Estratto del documento
━━━━━━━━━━━━━━━━━━━━━━━━━━━━━━

La generazione precedente dedicava difficile la maggior parte del proprio tempo a prendere decisioni, a svolgere compiti operativi, una piccola parte a gestire le risorse interne e solo una frazione marginale alla strategia.
 
Inoltre, la famiglia, in relazione al business, assorbiva un tempo anch’esso marginale, in quanto la leadership dell’imprenditore era sostanzialmente incontrastata da parte dei familiari.
 
Per le nuove generazioni invece l’agenda dovrà prevedere un’allocazione diversa sia del tempo sia dell’attenzione: il tempo dedicato alla presa di decisione e all’azione diretta si ridurrà drasticamente e acquisiranno grande importanza i grandi temi che verranno approfonditi nei prossimi paragrafi.
 
Ciò premesso, ecco i miei 10 suggerimenti per i futuri leader.

 
1. Chiarire l’impegno nel business di famiglia
Come prima cosa devi decidere sul tuo impegno nel business familiare: bisogna dirsi con chiarezza se si vuole rimanere nel business o meno. E se si rimane, quale contributo si è disposti a dare e con quale ruolo. Bisogna anche rendersi conto che, all’allargarsi della famiglia, la ricchezza si diluisce se l’azienda non cresce in proporzione. Via via c’è quindi necessario che ognuno pensi a non fare troppo conto sull’impresa di famiglia trovando anche altre forme di introito alternative.

━━━━━━━━━━━━━━━━━━━━━━━━━━━━━━

Dati registrati
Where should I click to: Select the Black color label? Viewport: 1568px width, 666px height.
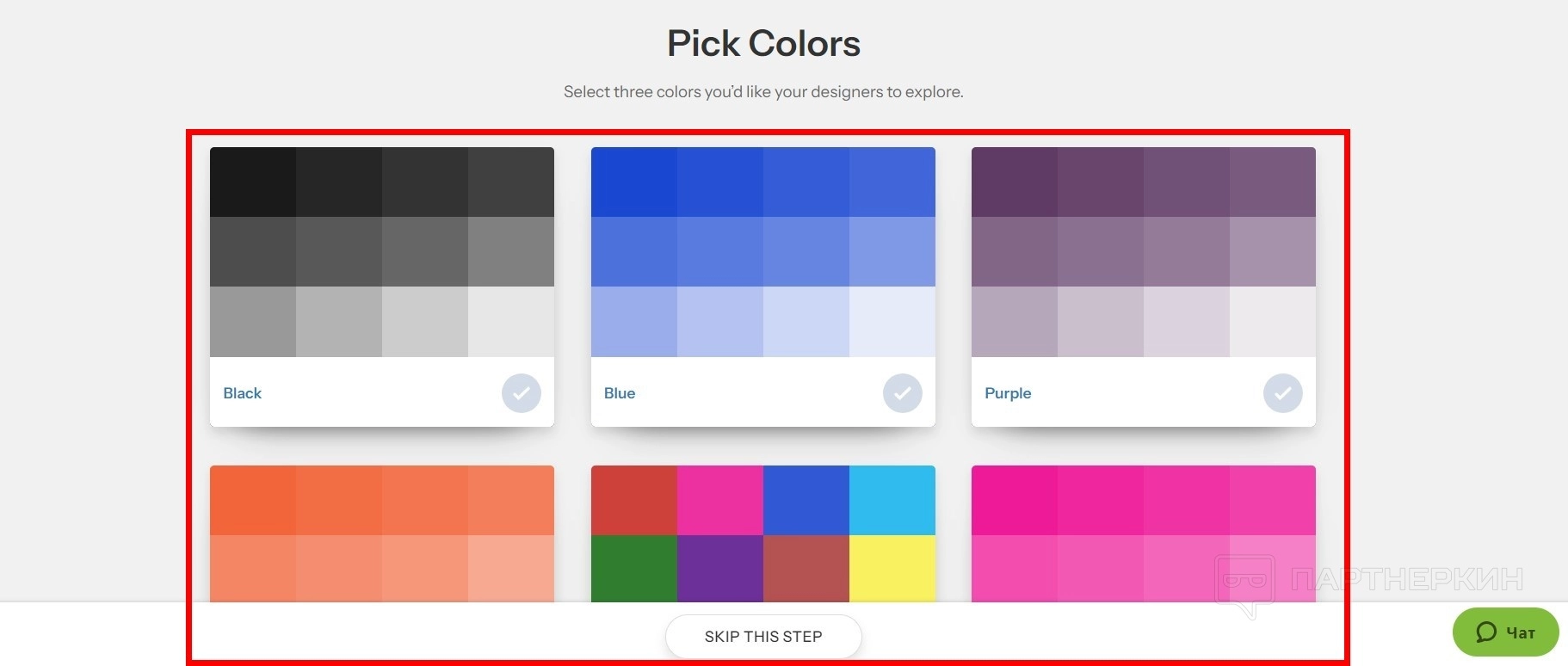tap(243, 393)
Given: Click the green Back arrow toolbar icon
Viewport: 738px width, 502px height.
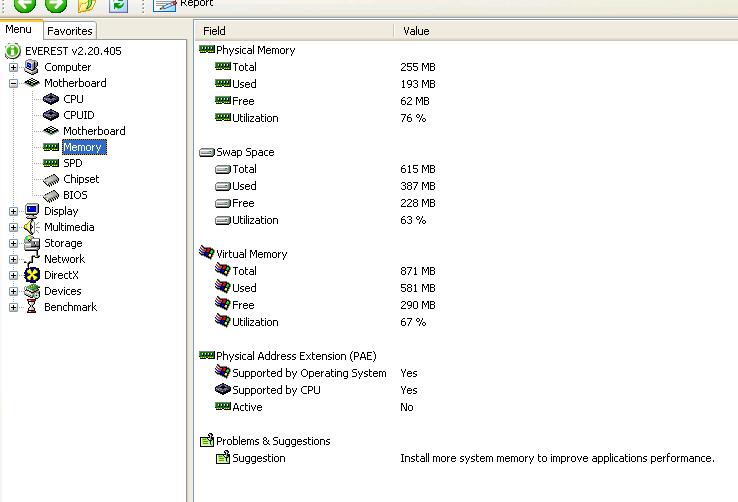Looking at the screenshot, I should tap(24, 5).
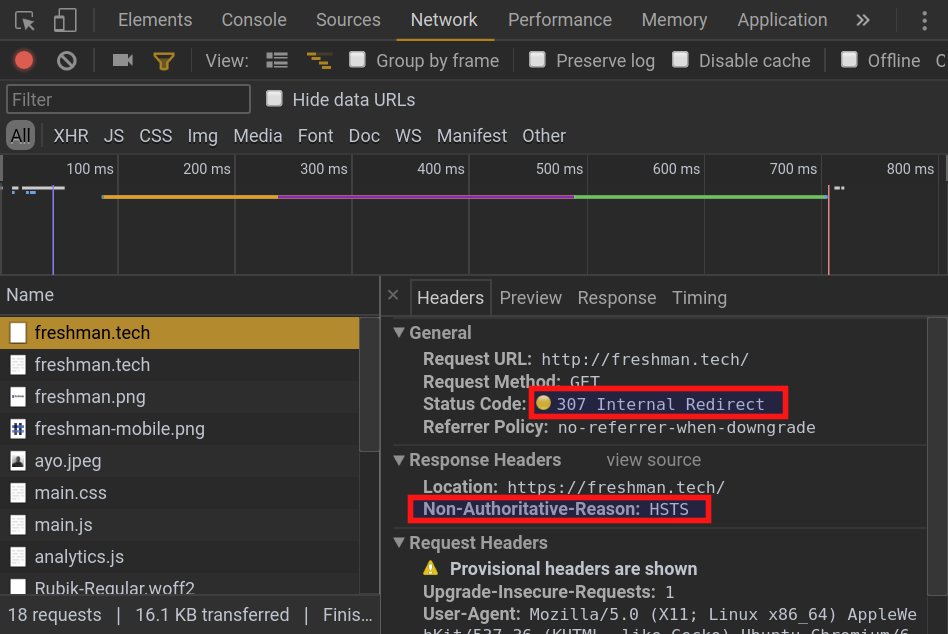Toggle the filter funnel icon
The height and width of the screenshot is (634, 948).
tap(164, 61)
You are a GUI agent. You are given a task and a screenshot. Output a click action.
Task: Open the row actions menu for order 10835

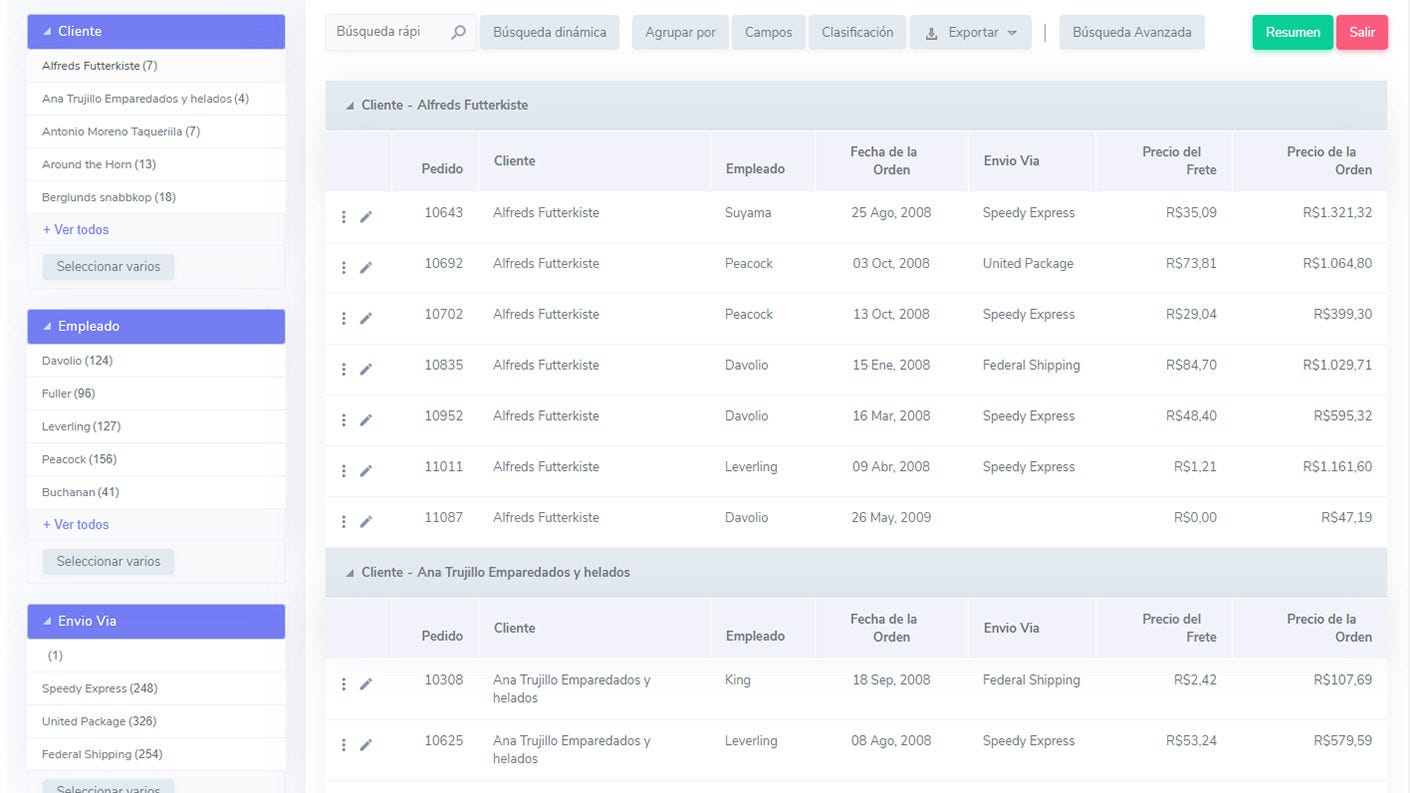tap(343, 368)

━━━━━━━━━━━━━━━━━━━━━━━━━━━━━━

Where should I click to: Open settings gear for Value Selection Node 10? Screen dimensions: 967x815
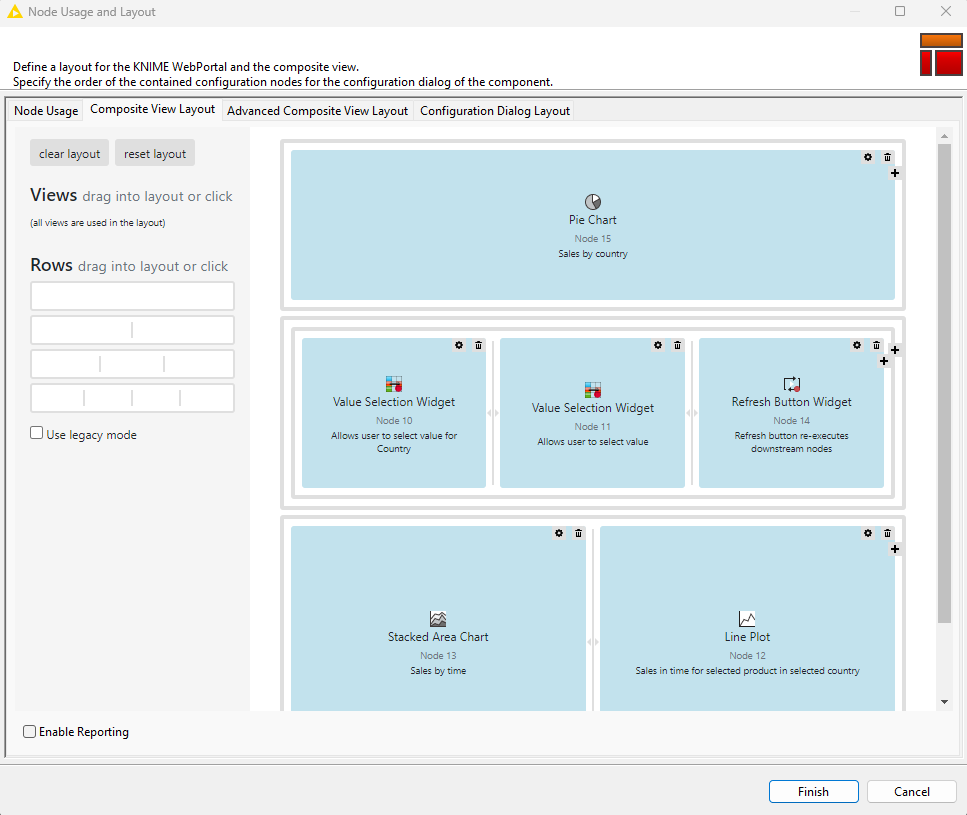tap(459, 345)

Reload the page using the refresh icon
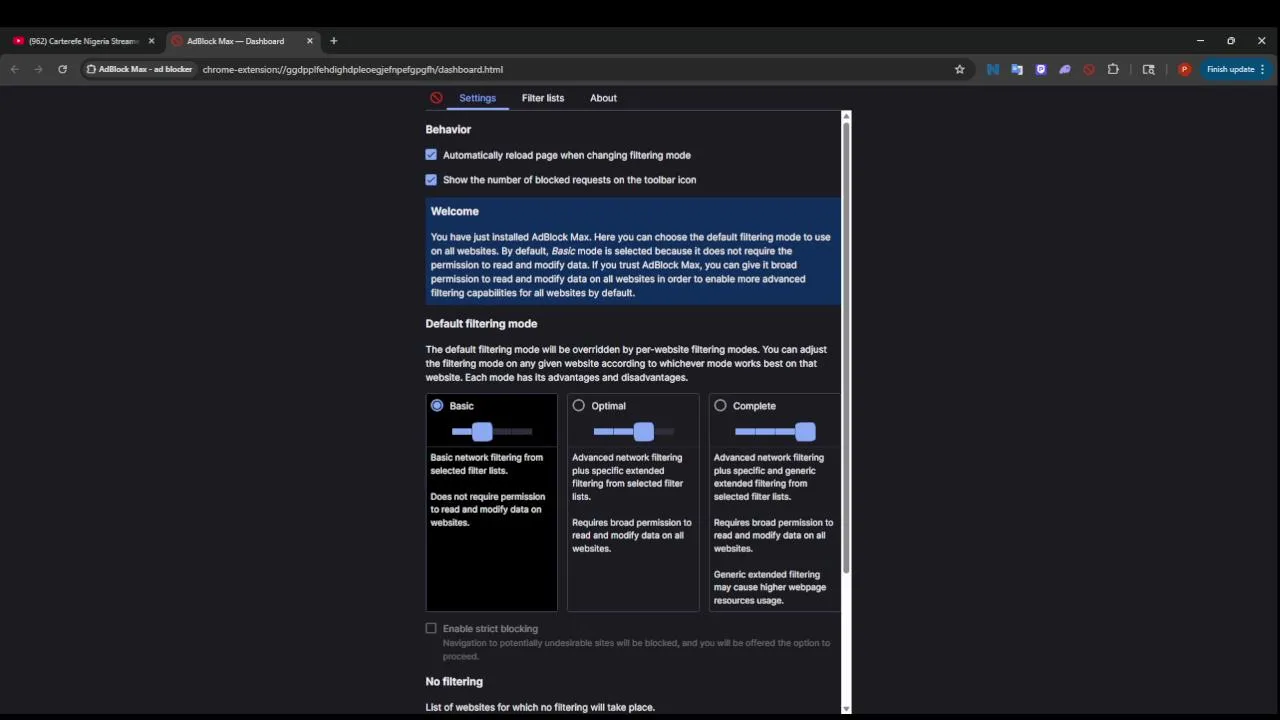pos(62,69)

━━━━━━━━━━━━━━━━━━━━━━━━━━━━━━

Compito
Riporta per intero e senza alcuna modifica il testo sull'impresa di famiglia. Per rispondere basati soltanto sul testo.

Soluzione
La generazione precedente dedicava difficile la maggior parte del proprio tempo a prendere decisioni, a svolgere compiti operativi, una piccola parte a gestire le risorse interne e solo una frazione marginale alla strategia.
 
Inoltre, la famiglia, in relazione al business, assorbiva un tempo anch’esso marginale, in quanto la leadership dell’imprenditore era sostanzialmente incontrastata da parte dei familiari.
 
Per le nuove generazioni invece l’agenda dovrà prevedere un’allocazione diversa sia del tempo sia dell’attenzione: il tempo dedicato alla presa di decisione e all’azione diretta si ridurrà drasticamente e acquisiranno grande importanza i grandi temi che verranno approfonditi nei prossimi paragrafi.
 
Ciò premesso, ecco i miei 10 suggerimenti per i futuri leader.

 
1. Chiarire l’impegno nel business di famiglia
Come prima cosa devi decidere sul tuo impegno nel business familiare: bisogna dirsi con chiarezza se si vuole rimanere nel business o meno. E se si rimane, quale contributo si è disposti a dare e con quale ruolo. Bisogna anche rendersi conto che, all’allargarsi della famiglia, la ricchezza si diluisce se l’azienda non cresce in proporzione. Via via c’è quindi necessario che ognuno pensi a non fare troppo conto sull’impresa di famiglia trovando anche altre forme di introito alternative.